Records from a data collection

---+---

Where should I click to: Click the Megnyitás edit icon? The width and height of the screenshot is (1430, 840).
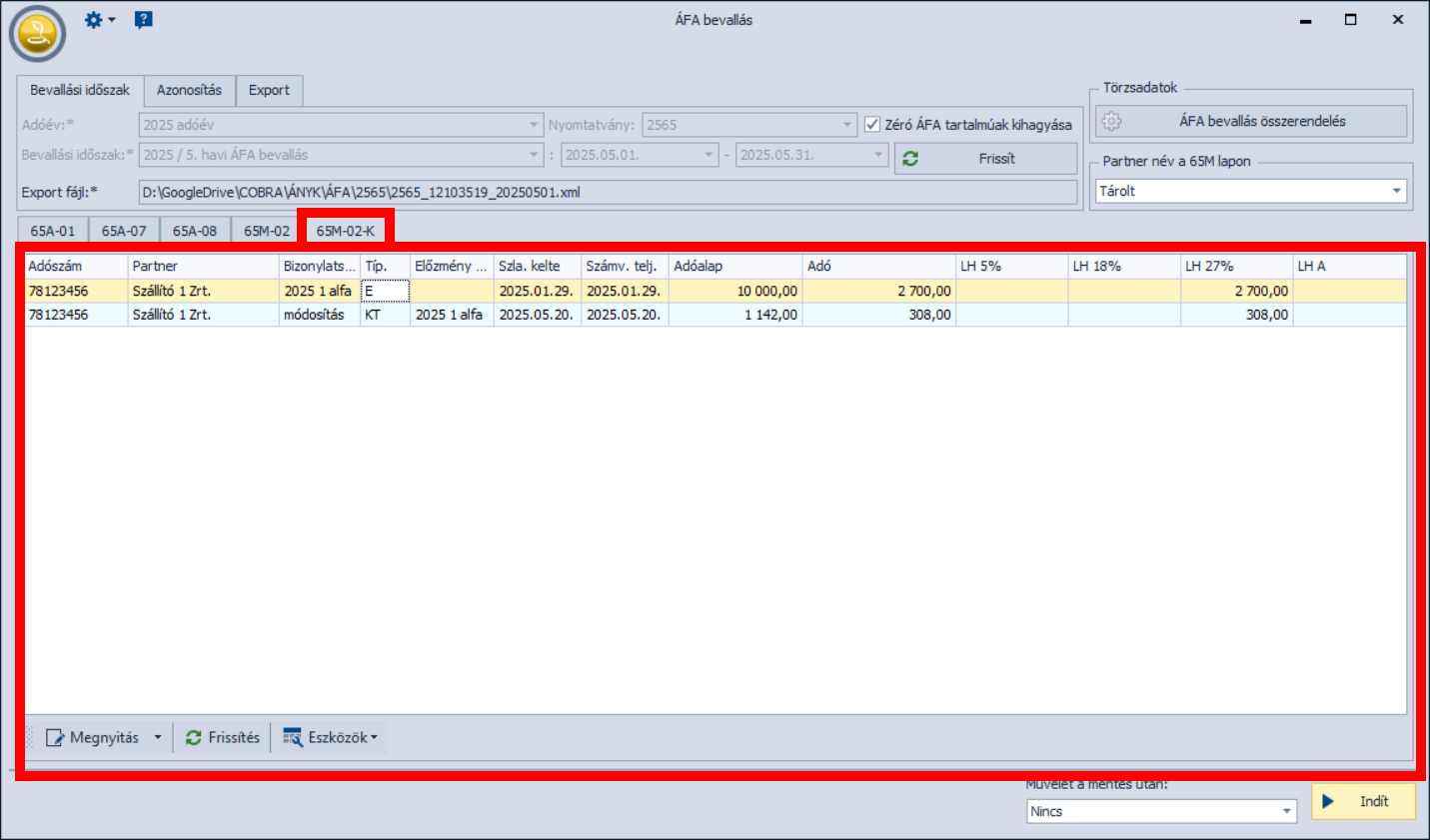(55, 738)
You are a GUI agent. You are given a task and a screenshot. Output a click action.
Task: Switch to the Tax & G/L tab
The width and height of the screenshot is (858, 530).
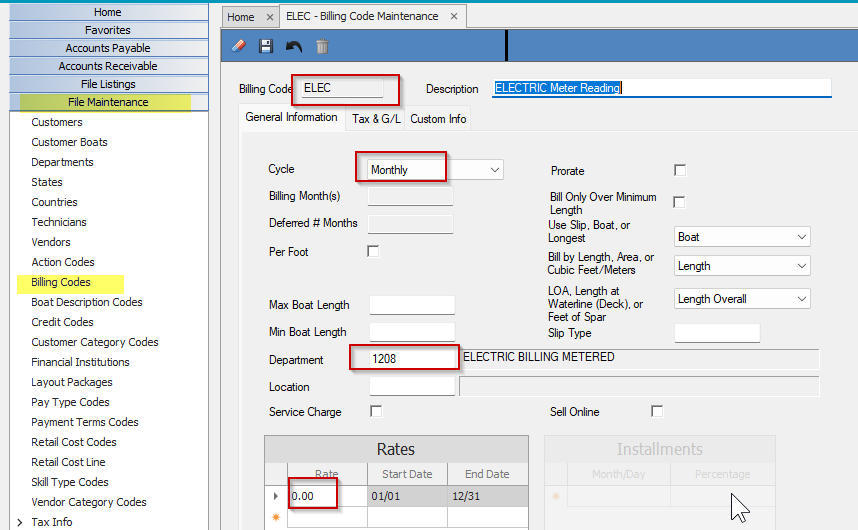(x=376, y=119)
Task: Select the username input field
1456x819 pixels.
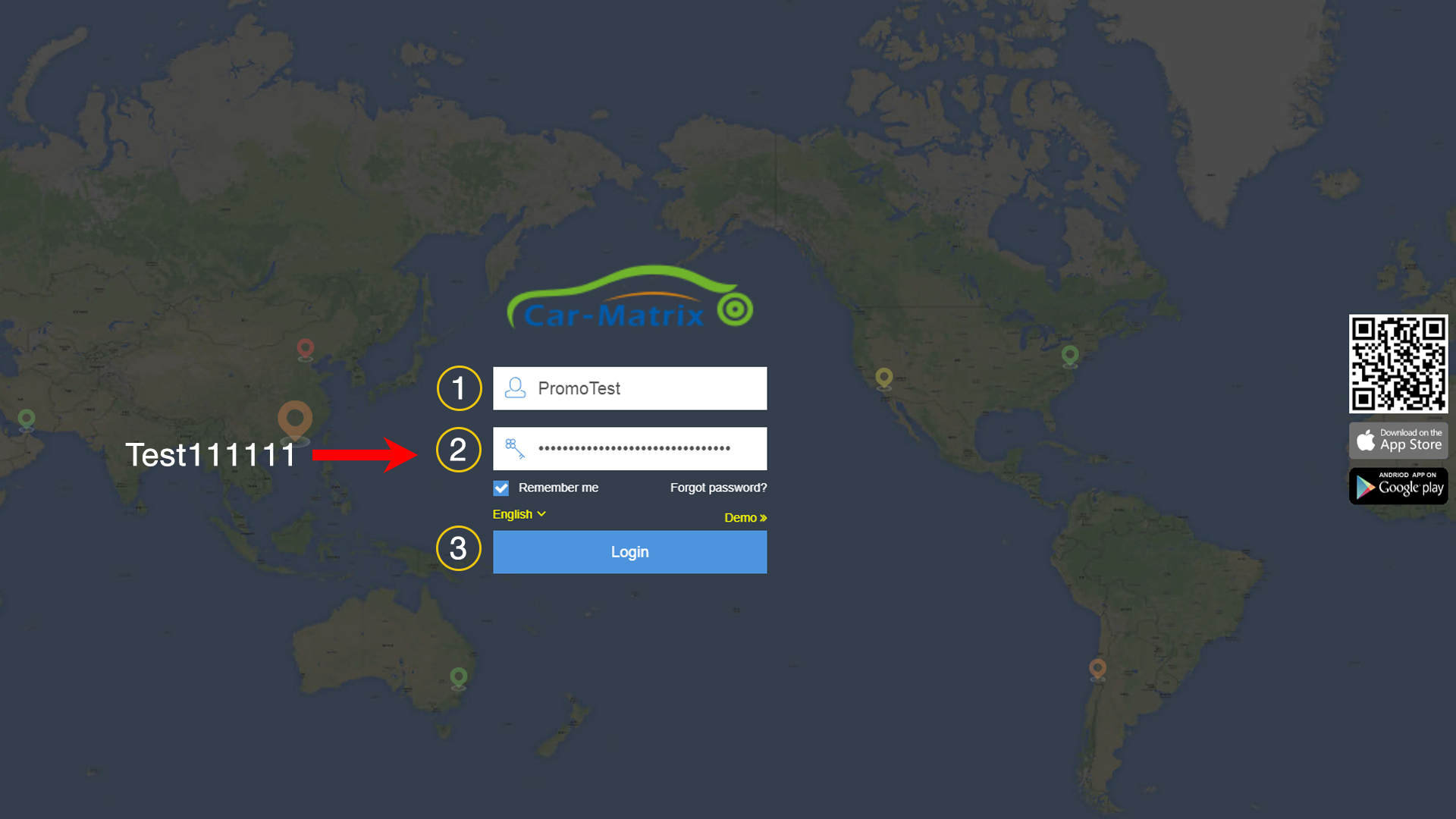Action: pos(629,388)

---+---

THE PROBLEM: Write out every line of text in the items above as a JSON list of strings, with one string per line and no blank lines. Leave the pictures out.

SOLVED PROBLEM:
[
  "Where should I click to: Click the Megnyitás edit icon? The width and height of the screenshot is (1430, 840).",
  "(55, 738)",
  "You are a GUI agent. You are given a task and a screenshot. Output a click action.",
  "Task: Switch to the Tax & G/L tab",
  "The width and height of the screenshot is (858, 530).",
  "(x=376, y=119)",
  "Task: Select the username input field",
  "1456x819 pixels.",
  "Action: pos(629,388)"
]